Copy the material below verbatim, from the line with "Identify the location of main menu." up to and including the line with "What do you see at coordinates (2100, 526)".

--- --- ---

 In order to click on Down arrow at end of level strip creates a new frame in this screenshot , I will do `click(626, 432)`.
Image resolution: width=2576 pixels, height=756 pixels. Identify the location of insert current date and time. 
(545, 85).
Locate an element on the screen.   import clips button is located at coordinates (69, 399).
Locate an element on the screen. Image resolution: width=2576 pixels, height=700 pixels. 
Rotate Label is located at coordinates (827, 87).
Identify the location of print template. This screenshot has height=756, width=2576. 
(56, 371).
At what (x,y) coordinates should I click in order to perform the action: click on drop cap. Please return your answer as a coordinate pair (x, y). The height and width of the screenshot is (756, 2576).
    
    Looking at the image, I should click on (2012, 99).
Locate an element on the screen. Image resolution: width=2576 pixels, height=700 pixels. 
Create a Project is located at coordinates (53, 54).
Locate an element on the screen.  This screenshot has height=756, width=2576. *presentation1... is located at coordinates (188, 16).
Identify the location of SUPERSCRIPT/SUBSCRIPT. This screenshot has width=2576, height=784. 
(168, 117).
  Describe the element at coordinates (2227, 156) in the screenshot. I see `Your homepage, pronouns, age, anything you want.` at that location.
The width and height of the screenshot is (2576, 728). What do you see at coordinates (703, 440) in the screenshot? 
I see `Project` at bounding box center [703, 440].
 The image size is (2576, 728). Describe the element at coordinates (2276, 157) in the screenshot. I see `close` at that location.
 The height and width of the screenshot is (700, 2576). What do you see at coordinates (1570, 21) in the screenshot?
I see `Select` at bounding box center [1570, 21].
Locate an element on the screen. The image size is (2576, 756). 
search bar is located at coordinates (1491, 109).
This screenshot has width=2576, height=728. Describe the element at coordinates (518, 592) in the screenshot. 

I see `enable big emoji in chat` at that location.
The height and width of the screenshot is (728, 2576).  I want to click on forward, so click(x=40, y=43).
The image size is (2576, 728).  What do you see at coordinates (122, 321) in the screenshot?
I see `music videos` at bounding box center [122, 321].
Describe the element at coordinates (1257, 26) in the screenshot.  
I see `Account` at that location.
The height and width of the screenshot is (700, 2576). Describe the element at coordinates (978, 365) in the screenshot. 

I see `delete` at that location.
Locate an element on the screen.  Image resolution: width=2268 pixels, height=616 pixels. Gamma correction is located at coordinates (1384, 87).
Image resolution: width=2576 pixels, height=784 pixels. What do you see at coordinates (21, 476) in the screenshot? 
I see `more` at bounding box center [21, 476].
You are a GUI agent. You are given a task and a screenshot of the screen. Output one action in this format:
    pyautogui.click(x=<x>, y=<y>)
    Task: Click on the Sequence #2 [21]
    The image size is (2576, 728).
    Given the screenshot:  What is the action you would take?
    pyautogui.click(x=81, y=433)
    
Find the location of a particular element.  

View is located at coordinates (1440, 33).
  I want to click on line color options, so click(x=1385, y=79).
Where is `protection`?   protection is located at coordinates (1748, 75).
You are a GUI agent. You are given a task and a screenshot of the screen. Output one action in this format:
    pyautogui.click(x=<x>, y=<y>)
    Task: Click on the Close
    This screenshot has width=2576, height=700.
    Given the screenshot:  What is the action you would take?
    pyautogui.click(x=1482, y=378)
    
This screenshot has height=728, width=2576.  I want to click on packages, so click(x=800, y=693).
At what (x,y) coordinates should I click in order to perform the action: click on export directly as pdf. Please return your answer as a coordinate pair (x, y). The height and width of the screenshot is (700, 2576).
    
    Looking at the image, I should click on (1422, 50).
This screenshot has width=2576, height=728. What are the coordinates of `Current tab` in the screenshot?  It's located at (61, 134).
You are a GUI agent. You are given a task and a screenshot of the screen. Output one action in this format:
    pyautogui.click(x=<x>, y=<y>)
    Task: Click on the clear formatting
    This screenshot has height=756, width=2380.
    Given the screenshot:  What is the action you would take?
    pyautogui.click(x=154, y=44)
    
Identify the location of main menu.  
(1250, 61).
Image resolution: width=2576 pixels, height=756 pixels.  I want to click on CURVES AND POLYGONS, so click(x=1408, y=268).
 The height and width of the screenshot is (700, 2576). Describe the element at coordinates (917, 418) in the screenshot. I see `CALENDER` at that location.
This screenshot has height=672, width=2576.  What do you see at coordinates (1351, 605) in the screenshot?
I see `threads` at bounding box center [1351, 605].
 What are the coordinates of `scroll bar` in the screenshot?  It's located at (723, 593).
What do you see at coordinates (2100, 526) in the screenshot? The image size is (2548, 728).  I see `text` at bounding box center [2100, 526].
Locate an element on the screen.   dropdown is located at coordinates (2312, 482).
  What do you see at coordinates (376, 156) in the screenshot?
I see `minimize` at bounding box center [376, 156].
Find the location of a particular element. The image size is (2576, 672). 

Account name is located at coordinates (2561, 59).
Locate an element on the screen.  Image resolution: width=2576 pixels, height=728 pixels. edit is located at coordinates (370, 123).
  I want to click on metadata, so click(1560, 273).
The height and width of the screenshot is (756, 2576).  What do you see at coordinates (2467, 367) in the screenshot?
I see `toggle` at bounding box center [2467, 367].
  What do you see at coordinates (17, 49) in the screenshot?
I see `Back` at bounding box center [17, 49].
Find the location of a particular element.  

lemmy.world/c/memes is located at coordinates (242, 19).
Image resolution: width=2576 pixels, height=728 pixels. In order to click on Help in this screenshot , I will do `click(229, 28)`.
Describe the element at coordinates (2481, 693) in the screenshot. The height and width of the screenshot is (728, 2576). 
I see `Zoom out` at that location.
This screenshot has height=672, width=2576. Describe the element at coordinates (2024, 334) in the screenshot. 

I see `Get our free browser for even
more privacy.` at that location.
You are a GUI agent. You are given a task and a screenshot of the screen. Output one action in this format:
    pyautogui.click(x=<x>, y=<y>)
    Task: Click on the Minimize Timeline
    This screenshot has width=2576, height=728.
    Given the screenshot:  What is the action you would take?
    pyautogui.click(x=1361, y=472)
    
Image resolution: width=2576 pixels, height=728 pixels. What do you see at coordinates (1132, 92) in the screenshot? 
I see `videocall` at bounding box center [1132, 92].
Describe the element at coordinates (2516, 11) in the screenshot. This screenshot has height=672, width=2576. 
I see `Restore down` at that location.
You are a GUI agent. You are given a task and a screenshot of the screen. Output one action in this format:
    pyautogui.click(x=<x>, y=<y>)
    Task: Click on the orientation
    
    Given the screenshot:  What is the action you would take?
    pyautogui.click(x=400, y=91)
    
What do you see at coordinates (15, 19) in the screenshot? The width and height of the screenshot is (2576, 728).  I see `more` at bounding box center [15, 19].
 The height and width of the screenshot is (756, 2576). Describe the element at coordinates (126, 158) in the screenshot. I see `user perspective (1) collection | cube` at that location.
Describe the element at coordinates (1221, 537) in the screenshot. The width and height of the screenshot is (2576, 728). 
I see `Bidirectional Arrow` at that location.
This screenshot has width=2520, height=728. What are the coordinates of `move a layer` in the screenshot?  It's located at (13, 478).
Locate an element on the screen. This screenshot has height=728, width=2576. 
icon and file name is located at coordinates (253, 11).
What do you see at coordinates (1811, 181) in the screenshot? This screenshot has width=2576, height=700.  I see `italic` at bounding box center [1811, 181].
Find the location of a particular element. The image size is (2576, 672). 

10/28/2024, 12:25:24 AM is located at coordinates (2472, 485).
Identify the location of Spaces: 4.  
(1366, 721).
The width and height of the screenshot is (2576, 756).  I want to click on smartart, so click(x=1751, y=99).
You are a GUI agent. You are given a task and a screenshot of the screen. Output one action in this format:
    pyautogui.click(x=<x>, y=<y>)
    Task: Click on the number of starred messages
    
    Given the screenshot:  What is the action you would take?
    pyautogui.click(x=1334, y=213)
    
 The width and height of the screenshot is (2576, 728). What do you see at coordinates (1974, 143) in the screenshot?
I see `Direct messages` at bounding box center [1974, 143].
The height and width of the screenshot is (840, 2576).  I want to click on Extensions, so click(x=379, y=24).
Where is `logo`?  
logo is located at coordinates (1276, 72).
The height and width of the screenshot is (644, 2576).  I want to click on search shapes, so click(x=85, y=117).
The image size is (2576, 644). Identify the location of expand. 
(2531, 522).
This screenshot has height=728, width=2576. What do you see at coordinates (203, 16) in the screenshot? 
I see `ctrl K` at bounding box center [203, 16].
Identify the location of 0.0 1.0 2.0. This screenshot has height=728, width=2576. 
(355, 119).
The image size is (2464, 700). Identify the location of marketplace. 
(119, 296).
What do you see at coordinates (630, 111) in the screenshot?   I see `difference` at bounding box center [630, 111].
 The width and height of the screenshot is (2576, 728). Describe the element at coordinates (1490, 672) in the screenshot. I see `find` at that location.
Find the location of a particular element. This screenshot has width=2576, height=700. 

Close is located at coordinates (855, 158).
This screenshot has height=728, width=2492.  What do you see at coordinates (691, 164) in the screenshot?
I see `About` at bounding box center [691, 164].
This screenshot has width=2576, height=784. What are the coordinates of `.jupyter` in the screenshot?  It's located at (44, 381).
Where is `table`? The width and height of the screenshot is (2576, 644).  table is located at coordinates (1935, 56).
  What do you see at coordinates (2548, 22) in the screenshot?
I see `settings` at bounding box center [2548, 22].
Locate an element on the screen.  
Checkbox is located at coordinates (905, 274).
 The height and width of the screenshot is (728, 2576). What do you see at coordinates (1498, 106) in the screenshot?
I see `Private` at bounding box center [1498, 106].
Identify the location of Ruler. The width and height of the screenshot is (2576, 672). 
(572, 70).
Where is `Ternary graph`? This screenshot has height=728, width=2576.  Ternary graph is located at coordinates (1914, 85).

--- --- ---

**Task output:**
Identify the location of main menu.  
(1250, 61).
Image resolution: width=2576 pixels, height=756 pixels.  I want to click on CURVES AND POLYGONS, so click(x=1408, y=268).
 The height and width of the screenshot is (700, 2576). Describe the element at coordinates (917, 418) in the screenshot. I see `CALENDER` at that location.
This screenshot has height=672, width=2576.  What do you see at coordinates (1351, 605) in the screenshot?
I see `threads` at bounding box center [1351, 605].
 What are the coordinates of `scroll bar` in the screenshot?  It's located at (723, 593).
What do you see at coordinates (2100, 526) in the screenshot? The image size is (2548, 728).  I see `text` at bounding box center [2100, 526].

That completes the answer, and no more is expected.